▶ _Data shown_:
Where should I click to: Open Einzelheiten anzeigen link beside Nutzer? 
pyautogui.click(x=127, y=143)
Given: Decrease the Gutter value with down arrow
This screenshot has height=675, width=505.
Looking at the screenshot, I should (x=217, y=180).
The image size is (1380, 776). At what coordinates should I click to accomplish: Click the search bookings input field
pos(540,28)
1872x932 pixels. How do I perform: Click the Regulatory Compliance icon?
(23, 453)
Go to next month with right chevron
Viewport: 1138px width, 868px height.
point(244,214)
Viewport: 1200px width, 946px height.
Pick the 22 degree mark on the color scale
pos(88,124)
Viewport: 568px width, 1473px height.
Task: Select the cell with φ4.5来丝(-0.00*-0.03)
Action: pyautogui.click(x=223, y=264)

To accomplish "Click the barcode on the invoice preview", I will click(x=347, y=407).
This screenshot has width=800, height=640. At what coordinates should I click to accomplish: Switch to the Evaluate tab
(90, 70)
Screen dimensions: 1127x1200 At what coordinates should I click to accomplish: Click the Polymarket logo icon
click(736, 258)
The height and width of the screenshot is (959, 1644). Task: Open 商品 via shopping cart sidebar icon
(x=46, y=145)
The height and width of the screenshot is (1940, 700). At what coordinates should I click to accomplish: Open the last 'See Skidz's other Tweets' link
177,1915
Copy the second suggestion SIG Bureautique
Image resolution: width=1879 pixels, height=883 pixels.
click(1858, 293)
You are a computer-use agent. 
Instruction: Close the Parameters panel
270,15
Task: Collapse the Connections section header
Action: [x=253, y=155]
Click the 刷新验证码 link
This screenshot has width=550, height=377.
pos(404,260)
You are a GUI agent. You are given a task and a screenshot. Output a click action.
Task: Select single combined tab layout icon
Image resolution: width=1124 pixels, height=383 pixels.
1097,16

▶ _Action item_: The entries above need to be transcribed with no differences at all.

▶ _Problem solution_:
Where should I click to: Open Einzelheiten anzeigen link beside Nutzer? 
pyautogui.click(x=127, y=143)
Given: Decrease the Gutter value with down arrow
This screenshot has height=675, width=505.
Looking at the screenshot, I should (x=217, y=180).
The image size is (1380, 776). At what coordinates should I click to accomplish: Click the search bookings input field
pos(540,28)
1872x932 pixels. How do I perform: Click the Regulatory Compliance icon?
(23, 453)
Go to next month with right chevron
Viewport: 1138px width, 868px height.
point(244,214)
Viewport: 1200px width, 946px height.
Pick the 22 degree mark on the color scale
pos(88,124)
Viewport: 568px width, 1473px height.
Task: Select the cell with φ4.5来丝(-0.00*-0.03)
Action: pyautogui.click(x=223, y=264)

To accomplish "Click the barcode on the invoice preview", I will click(x=347, y=407).
This screenshot has width=800, height=640. At what coordinates should I click to accomplish: Switch to the Evaluate tab
(90, 70)
Screen dimensions: 1127x1200 At what coordinates should I click to accomplish: Click the Polymarket logo icon
click(736, 258)
The height and width of the screenshot is (959, 1644). Task: Open 商品 via shopping cart sidebar icon
(x=46, y=145)
The height and width of the screenshot is (1940, 700). At what coordinates should I click to accomplish: Open the last 'See Skidz's other Tweets' link
177,1915
Copy the second suggestion SIG Bureautique
Image resolution: width=1879 pixels, height=883 pixels.
click(1858, 293)
You are a computer-use agent. 
Instruction: Close the Parameters panel
270,15
Task: Collapse the Connections section header
Action: [x=253, y=155]
Click the 刷新验证码 link
This screenshot has width=550, height=377.
pos(404,260)
You are a GUI agent. You are given a task and a screenshot. Output a click action.
Task: Select single combined tab layout icon
Image resolution: width=1124 pixels, height=383 pixels.
1097,16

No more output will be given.